- Your instructions
Across the data below, how many lines hold "Codul"? Answer with that number and nothing else.

--- Records for this task ---

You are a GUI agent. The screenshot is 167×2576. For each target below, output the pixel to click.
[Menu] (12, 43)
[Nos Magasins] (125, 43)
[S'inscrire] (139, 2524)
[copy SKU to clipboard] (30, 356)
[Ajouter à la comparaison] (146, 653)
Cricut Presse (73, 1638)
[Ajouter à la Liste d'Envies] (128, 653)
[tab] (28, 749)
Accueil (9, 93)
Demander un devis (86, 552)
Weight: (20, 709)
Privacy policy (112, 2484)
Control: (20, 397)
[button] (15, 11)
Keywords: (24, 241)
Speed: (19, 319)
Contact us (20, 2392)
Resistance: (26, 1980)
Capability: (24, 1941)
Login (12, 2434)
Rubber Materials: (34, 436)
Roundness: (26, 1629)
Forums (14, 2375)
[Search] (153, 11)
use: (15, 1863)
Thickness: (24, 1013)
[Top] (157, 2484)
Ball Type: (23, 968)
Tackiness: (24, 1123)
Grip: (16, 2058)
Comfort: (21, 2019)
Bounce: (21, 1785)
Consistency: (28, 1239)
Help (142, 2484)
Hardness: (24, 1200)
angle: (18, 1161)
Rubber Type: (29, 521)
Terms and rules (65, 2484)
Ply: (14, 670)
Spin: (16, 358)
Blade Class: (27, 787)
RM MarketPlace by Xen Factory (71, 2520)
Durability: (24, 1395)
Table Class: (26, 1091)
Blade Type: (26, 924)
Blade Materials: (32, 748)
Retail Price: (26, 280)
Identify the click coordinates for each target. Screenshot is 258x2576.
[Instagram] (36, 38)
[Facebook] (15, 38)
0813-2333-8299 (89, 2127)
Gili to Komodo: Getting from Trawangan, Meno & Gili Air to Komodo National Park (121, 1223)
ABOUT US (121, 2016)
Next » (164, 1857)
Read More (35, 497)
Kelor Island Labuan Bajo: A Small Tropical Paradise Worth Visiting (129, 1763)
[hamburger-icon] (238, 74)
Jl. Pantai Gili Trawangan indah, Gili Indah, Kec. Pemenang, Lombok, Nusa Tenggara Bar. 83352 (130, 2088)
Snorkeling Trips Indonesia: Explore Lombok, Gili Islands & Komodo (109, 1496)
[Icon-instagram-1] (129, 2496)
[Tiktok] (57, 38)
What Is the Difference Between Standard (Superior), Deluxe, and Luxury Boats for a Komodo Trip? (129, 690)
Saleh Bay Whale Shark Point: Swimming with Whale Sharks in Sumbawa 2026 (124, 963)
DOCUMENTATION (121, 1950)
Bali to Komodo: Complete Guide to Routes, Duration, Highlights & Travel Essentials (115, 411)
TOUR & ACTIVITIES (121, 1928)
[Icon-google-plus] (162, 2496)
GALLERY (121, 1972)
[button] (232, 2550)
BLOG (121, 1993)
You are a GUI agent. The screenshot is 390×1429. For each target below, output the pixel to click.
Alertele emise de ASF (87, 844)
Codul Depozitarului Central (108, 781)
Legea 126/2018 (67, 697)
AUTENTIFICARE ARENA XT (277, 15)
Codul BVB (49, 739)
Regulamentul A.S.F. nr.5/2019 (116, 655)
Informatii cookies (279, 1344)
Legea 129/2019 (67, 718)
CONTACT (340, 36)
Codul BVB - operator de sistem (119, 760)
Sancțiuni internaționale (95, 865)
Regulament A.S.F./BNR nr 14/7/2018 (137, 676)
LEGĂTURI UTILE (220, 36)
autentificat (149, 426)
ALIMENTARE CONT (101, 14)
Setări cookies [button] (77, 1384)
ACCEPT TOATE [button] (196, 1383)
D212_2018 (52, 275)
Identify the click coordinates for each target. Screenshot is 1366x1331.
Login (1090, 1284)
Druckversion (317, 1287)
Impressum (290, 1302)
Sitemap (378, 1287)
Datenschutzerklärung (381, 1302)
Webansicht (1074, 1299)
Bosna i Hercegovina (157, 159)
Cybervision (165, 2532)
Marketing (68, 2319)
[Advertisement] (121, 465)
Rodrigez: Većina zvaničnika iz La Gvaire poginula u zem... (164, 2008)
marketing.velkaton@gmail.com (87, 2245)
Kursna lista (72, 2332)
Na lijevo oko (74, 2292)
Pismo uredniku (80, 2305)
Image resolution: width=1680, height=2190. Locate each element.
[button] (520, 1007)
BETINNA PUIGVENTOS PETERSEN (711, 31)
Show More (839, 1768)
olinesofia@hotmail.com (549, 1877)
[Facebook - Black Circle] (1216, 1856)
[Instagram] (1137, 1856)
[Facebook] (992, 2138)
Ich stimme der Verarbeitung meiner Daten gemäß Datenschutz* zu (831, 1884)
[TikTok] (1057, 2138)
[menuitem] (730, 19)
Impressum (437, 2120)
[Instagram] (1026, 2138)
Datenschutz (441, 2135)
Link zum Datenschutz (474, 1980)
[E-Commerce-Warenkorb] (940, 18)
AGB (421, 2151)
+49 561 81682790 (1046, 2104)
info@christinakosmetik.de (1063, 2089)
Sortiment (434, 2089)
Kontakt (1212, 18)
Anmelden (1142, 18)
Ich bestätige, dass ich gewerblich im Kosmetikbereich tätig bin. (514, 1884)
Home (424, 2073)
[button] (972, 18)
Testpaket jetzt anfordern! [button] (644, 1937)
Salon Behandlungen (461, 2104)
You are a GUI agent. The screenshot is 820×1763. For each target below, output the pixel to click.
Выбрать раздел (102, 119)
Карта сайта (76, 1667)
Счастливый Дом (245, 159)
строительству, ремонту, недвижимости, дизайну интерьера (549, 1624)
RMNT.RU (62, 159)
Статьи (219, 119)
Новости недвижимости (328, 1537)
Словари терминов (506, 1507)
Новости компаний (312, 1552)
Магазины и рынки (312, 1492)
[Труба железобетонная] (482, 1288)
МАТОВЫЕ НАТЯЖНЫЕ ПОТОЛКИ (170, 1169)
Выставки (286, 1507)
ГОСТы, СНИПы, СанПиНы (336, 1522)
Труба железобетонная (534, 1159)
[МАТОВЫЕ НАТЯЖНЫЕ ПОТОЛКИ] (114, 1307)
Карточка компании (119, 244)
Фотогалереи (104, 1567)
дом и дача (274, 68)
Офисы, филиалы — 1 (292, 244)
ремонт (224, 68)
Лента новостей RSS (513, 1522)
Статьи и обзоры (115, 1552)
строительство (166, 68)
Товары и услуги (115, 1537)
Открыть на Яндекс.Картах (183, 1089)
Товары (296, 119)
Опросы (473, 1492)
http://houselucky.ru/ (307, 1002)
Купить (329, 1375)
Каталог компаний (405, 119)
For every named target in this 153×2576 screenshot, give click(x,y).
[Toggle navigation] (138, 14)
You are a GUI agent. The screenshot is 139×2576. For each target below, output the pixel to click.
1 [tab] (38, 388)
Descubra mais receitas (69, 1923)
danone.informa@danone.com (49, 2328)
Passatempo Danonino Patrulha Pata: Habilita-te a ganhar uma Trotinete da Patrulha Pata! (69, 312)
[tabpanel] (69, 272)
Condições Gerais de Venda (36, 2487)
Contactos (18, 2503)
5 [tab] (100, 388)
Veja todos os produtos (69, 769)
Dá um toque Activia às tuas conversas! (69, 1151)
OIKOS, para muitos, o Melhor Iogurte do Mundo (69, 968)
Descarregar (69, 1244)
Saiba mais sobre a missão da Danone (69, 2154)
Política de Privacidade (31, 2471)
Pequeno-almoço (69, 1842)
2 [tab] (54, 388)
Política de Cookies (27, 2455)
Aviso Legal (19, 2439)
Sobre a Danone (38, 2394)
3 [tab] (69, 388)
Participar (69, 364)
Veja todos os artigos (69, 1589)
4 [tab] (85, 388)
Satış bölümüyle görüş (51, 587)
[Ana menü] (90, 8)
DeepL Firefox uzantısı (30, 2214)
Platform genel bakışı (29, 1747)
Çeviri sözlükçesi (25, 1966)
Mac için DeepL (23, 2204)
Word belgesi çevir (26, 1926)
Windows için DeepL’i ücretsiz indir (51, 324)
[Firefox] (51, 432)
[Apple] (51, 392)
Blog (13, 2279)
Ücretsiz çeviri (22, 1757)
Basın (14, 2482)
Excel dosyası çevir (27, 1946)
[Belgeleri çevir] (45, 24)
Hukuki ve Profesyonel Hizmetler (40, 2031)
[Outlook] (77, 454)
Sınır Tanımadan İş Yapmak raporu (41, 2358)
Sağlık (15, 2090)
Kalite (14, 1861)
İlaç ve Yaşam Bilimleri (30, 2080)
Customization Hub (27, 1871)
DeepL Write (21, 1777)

---

- Answer
3